- **BACAAN PILIHAN**:
*****

Sob,
pasti taulah dengan catur. Ya iyalah, sebab catur adalah permainan akrab
terhadap para pelakonnya. Catur ada mulai dari lapisan terbawah hingga kalangan
elit. Maka saya pun percaya sobat sangat kenal dengan permainan ini, termasuk
saya.
Permainan
catur sebagaimana yang telah kita ketahui bersama identik dengan waktu. Why? Oleh karena berhubungan erat dengan
adu strategi dan setiap strategi yang jitu haru dipikirkan matang-matang maka
mau tak mau bermain catur akan memakan waktu yang tidak sedikit.
Nah,
berkenaan dengan ini Islam memiliki pandangan sob. Islam punya prinsip
menghargai waktu. Kata ulama salaf: “Jika engkau tidak disibukkan dengan
ketaatan pasti akan disibukkan dengan hal-hal yang sia-sia.” Lho, kok ngono
toh? Catur kan mengasah otak? Ya, sudahlah...Kupas bang pembahasannya satu,
sama teh esnya juga, hehehe....
bidak catur |
Hukum Bermain Catur
Mengenai hukum bermain catur, dapat
dirinci menjadi dua:
1. Jika
bermain catur sampai meninggalkan kewajiban dan berisi perbuatan yang haram,
maka hukumnya haram berdasarkan
kesepakatan para ulama.

*****

- **DAFTAR BUTIR**:

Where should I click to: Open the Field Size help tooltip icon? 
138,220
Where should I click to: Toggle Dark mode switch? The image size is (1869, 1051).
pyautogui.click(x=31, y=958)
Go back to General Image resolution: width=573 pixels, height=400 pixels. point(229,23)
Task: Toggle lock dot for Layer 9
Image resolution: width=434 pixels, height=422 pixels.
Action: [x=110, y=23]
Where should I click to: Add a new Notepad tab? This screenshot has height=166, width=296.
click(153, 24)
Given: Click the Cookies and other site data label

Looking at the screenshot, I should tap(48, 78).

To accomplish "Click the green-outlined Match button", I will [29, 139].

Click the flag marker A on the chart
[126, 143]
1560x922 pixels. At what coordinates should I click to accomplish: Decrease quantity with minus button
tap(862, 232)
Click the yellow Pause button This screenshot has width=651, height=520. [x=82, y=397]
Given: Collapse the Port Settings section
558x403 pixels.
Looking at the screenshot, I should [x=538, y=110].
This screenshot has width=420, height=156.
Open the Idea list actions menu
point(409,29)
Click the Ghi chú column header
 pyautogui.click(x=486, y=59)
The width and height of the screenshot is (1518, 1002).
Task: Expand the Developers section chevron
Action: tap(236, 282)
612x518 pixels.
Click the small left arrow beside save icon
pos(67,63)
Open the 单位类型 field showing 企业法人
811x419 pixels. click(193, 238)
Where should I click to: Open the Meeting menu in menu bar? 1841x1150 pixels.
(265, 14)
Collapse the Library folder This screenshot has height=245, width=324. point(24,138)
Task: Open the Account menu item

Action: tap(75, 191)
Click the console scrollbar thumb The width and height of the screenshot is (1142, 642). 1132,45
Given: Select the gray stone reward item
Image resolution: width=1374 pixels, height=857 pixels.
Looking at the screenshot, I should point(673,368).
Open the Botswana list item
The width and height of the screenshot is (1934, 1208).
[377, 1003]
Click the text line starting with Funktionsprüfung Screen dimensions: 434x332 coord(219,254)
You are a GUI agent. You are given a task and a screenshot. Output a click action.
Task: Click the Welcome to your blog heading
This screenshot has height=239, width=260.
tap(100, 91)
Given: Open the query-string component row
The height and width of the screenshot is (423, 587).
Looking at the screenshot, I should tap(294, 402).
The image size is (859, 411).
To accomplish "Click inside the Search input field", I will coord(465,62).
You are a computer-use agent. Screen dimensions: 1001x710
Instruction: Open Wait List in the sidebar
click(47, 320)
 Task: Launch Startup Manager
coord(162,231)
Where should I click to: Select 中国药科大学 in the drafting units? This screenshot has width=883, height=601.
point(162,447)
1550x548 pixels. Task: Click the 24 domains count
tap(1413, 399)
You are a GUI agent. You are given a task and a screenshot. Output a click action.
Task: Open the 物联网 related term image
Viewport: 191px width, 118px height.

*****

- **TUGAS SOAL 1**:
Jawab pertanyaan berikut berdasarkan bacaan tentang catur:
(a) Catur dimainkan mulai dari kalangan mana sampai kalangan mana?
(b) Mengapa bermain catur bisa memakan waktu yang tidak sedikit?
(c) Apa hukum bermain catur kalau sampai meninggalkan kewajiban dan berisi perbuatan yang haram?
- **TUGAS SOAL 2**:
Teruskan bacaan tentang hukum bermain catur mulai setelah kalimat terakhirnya.
Daftar di atas tidak ada kaitannya dengan bacaan tentang catur.

- **JAWABAN BENAR 1**:
(a) Mulai dari lapisan terbawah sampai kalangan elit.
(b) Karena catur berhubungan erat dengan adu strategi, dan setiap strategi yang jitu harus dipikirkan matang-matang.
(c) Hukumnya haram berdasarkan kesepakatan para ulama.

- **JAWABAN BENAR 2**:
Ibnu Taimiyah rahimahullah berkata,
وَكَذَلِكَ يَحْرُمُ
بِالْإِجْمَاعِ إذَا اشْتَمَلَتْ عَلَى مُحَرَّمٍ : مِنْ كَذِبٍ وَيَمِينٍ
فَاجِرَةٍ أَوْ ظُلْمٍ أَوْ جِنَايَةٍ أَوْ حَدِيثٍ غَيْرِ وَاجِبٍ وَنَحْوِهَا
“(Bermain catur) itu diharamkan
berdasarkan ijma’ (kesepakatan para ulama) jika di
dalamnya terdapat keharaman seperti dusta, sumpa palsu, kezholiman, tindak
kejahatan, pembicaraan yang bukan wajib” (Majmu’ Al Fatawa, 32: 245).
Jika
demikian, jika bermain catur sampai melalaikan dari shalat lima waktu dan
berjama’ah di masjid (bagi pria), dalam kondisi ini permainan catur dihukumi
haram. Dan inilah kebanyakan yang terjadi (hayo, ngaku...). Karena sibuk
memikirkan strategi, pikirannya dihabiskan berjam-jam sehingga akhirnya
meninggalkan shalat. Banyak rugi jadinya, kopi yang ngak sadar terteguk 5 gelas
(gimana caranya?) siapa yang bayar? Belum lagi rokok 1 bungkus tiap main catur.
(eiiitss, kita ga ngerokok bang. Ini kopi juga bentar lagi tobat). Gimana tuh?
2. Jika
tidak sampai melakukan yang haram atau meninggalkan kewajiban, maka terdapat khilaf atau perbedaan pendapat diantara
para ulama.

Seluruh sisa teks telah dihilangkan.